-- Work required --
Transcribe word for word each line from the one containing "This screenshot has width=708, height=743." to the final line of the data, both included. Skip the pictures.
= Beginning of Section =
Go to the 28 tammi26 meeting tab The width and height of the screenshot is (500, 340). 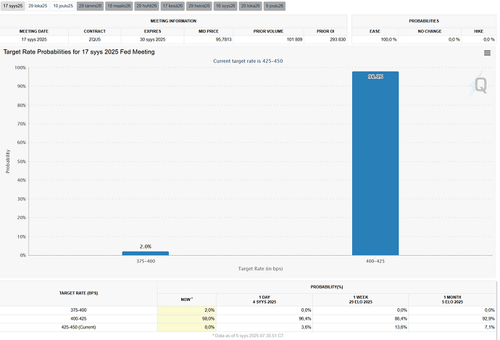click(x=90, y=6)
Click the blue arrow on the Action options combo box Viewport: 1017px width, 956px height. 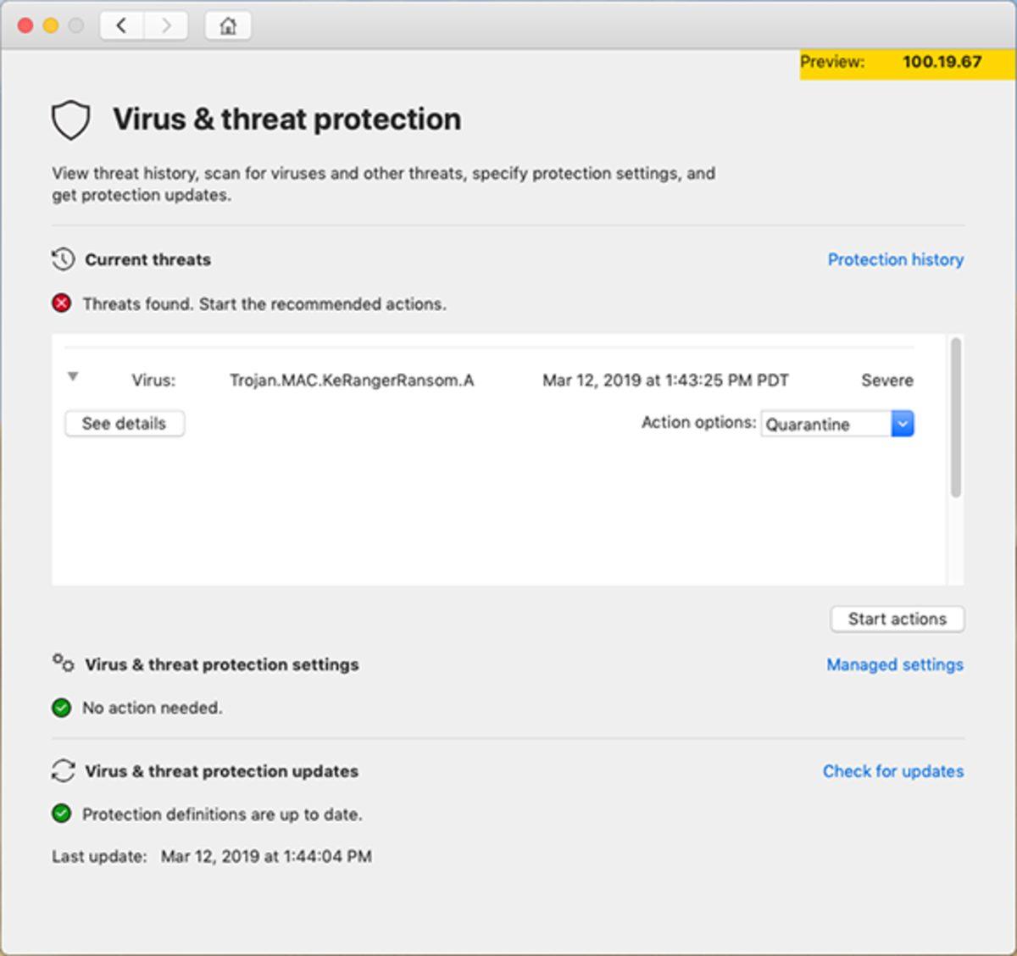click(903, 424)
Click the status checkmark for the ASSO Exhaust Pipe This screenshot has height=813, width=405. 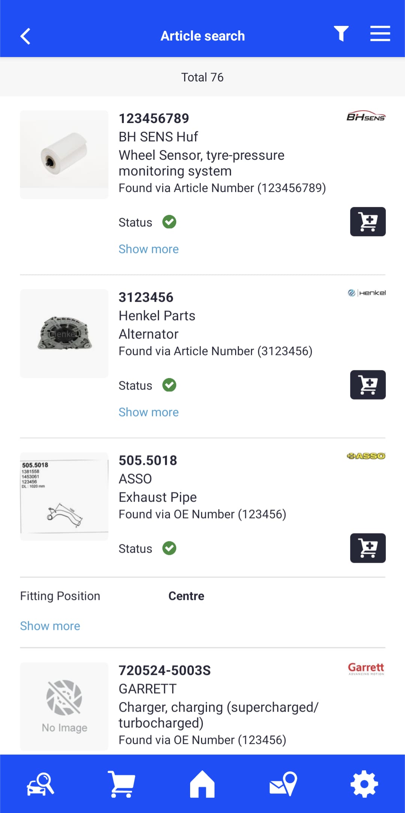(x=170, y=549)
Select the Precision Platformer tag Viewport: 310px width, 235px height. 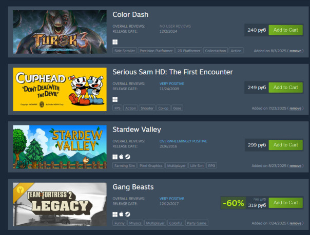tap(156, 51)
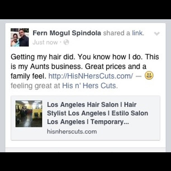Open Fern Mogul Spindola's profile photo
This screenshot has height=171, width=171.
(20, 37)
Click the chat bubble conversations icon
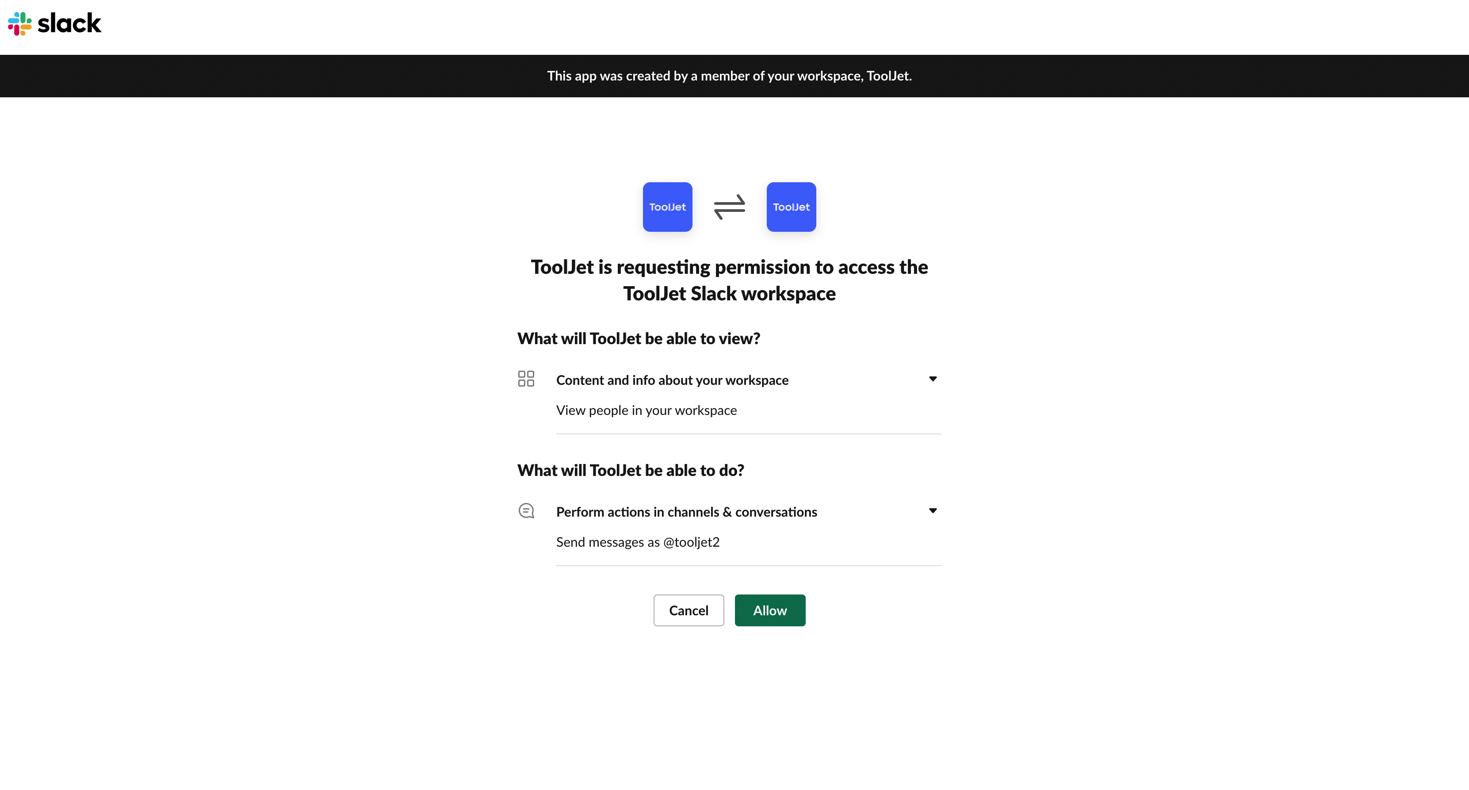1469x790 pixels. click(526, 511)
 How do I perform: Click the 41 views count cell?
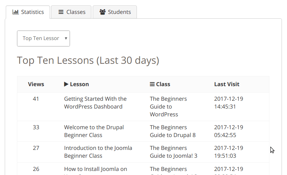[36, 99]
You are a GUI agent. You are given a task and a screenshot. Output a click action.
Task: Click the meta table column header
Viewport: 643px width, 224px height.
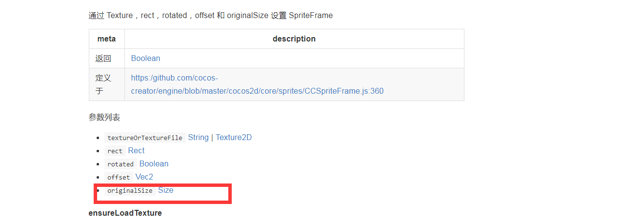pos(106,39)
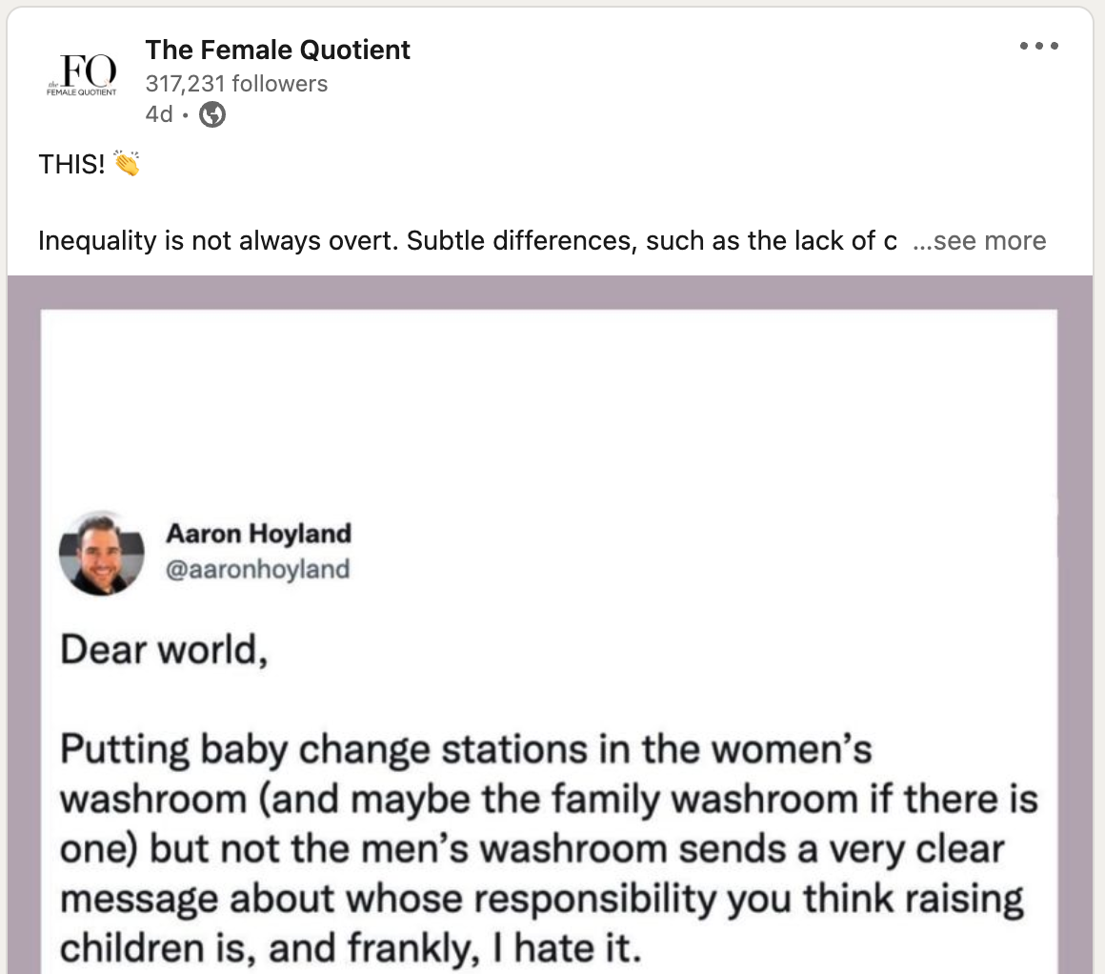Select the ellipsis overflow icon at top right
Viewport: 1105px width, 974px height.
[x=1038, y=45]
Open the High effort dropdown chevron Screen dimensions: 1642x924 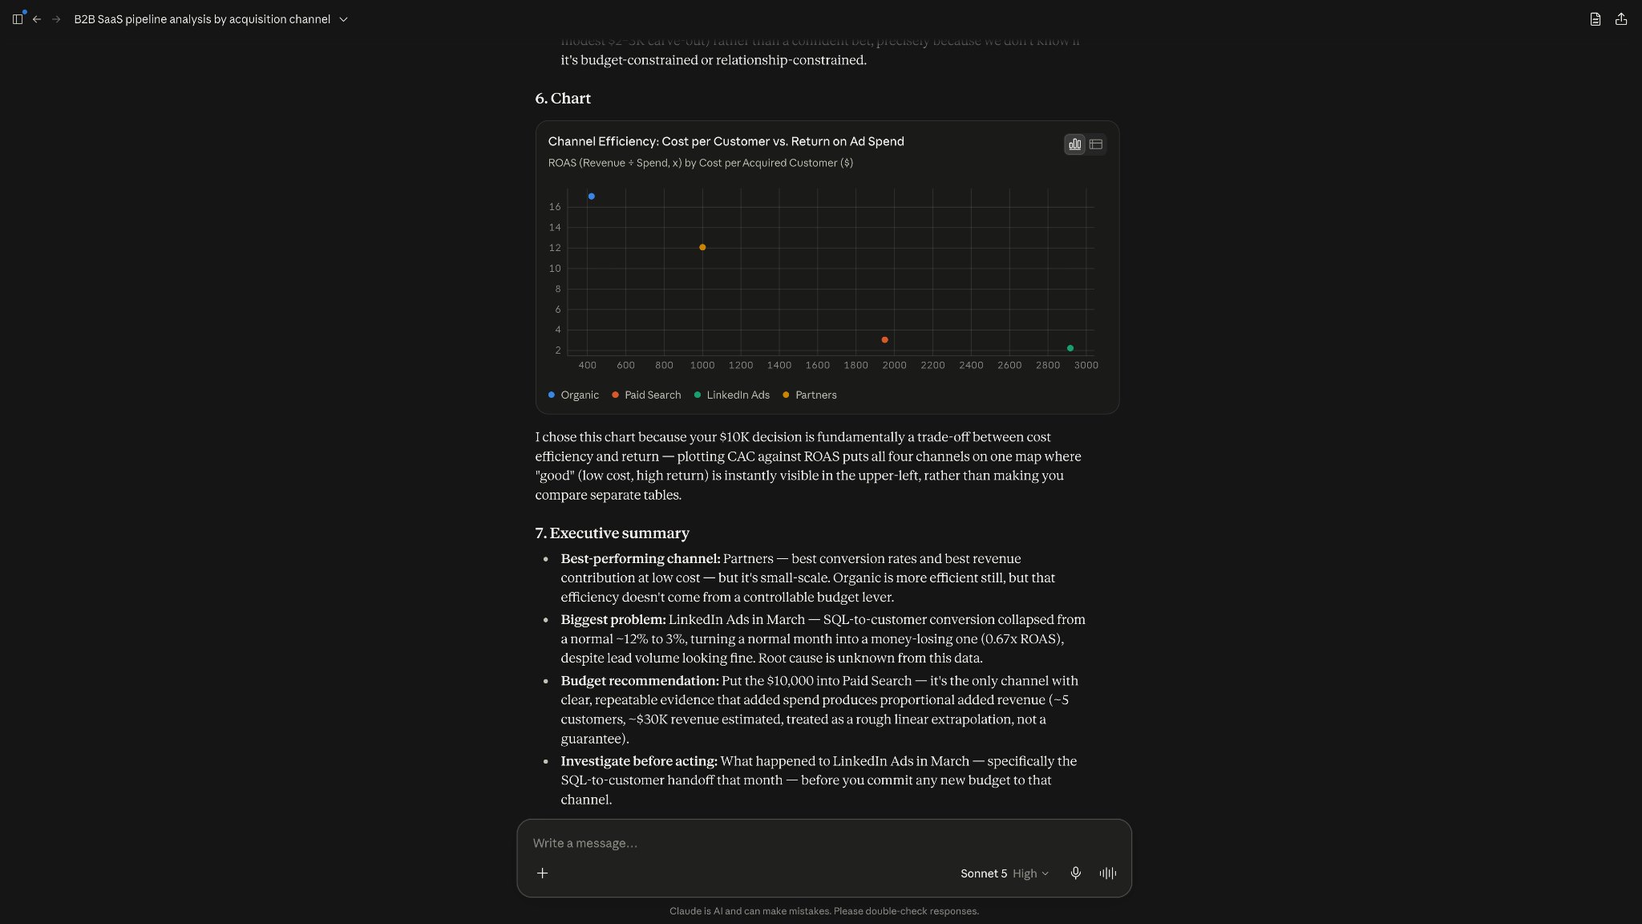pyautogui.click(x=1045, y=873)
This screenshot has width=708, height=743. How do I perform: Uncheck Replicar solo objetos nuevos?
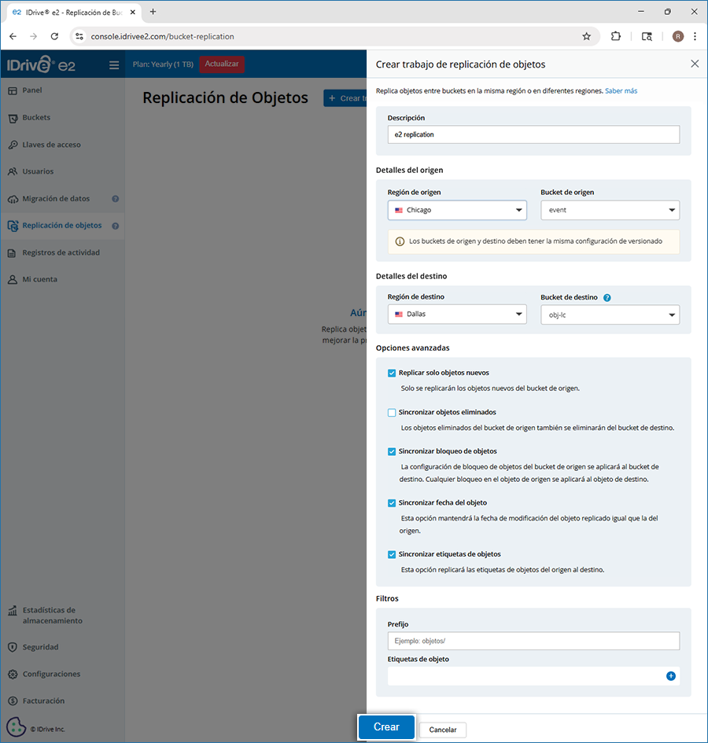[392, 373]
= End of Section =
-- Solution to this exercise --
This screenshot has width=708, height=743. How do I perform: Uncheck Replicar solo objetos nuevos?
[392, 373]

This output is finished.